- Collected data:
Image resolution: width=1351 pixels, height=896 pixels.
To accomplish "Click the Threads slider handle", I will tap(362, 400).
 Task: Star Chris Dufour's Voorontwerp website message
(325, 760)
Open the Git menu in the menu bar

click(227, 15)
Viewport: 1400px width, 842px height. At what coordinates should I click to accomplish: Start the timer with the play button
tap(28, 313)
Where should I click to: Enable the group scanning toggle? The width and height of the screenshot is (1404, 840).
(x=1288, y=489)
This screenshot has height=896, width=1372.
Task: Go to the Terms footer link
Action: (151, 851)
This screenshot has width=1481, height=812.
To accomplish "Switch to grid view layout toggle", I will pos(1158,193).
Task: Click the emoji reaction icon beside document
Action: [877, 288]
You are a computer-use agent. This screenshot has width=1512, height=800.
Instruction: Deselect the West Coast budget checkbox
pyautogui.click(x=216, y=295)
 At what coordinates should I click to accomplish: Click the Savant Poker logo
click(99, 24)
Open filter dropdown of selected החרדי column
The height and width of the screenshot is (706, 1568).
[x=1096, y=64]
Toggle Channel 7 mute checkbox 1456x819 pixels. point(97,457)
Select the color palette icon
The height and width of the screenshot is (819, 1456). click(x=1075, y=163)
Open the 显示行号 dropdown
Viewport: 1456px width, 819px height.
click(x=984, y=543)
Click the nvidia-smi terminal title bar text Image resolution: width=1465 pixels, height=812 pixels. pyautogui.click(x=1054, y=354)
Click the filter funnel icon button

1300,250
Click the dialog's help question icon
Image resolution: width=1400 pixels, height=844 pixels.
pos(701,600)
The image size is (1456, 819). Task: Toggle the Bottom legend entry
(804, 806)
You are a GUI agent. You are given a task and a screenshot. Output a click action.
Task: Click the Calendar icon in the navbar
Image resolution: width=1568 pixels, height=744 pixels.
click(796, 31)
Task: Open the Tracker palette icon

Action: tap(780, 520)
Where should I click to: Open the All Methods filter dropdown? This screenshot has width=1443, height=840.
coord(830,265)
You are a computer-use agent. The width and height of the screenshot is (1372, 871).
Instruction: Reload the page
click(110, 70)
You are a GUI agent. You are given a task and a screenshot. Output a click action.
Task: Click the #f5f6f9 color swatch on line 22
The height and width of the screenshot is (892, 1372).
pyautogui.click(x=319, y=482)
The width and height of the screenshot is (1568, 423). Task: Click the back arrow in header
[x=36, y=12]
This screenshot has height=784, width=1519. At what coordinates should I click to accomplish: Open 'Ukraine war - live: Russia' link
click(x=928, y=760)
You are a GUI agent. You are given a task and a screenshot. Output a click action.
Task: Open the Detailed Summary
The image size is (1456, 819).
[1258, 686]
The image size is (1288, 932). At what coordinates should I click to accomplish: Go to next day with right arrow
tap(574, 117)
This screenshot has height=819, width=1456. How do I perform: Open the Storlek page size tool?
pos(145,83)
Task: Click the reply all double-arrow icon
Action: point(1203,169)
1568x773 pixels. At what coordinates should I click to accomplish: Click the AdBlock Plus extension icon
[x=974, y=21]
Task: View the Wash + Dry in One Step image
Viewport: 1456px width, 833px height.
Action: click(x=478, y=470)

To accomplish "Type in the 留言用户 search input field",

- Your instructions: Return, word for word, the lines of the data above from the line with "This screenshot has width=1481, height=812." through the line with "Toggle Channel 7", inclusive.

- Written response:
This screenshot has width=1481, height=812.
To accomplish "Switch to grid view layout toggle", I will pos(1158,193).
Task: Click the emoji reaction icon beside document
Action: [877, 288]
You are a computer-use agent. This screenshot has width=1512, height=800.
Instruction: Deselect the West Coast budget checkbox
pyautogui.click(x=216, y=295)
 At what coordinates should I click to accomplish: Click the Savant Poker logo
click(99, 24)
Open filter dropdown of selected החרדי column
The height and width of the screenshot is (706, 1568).
[x=1096, y=64]
Toggle Channel 7 mute checkbox 1456x819 pixels. point(97,457)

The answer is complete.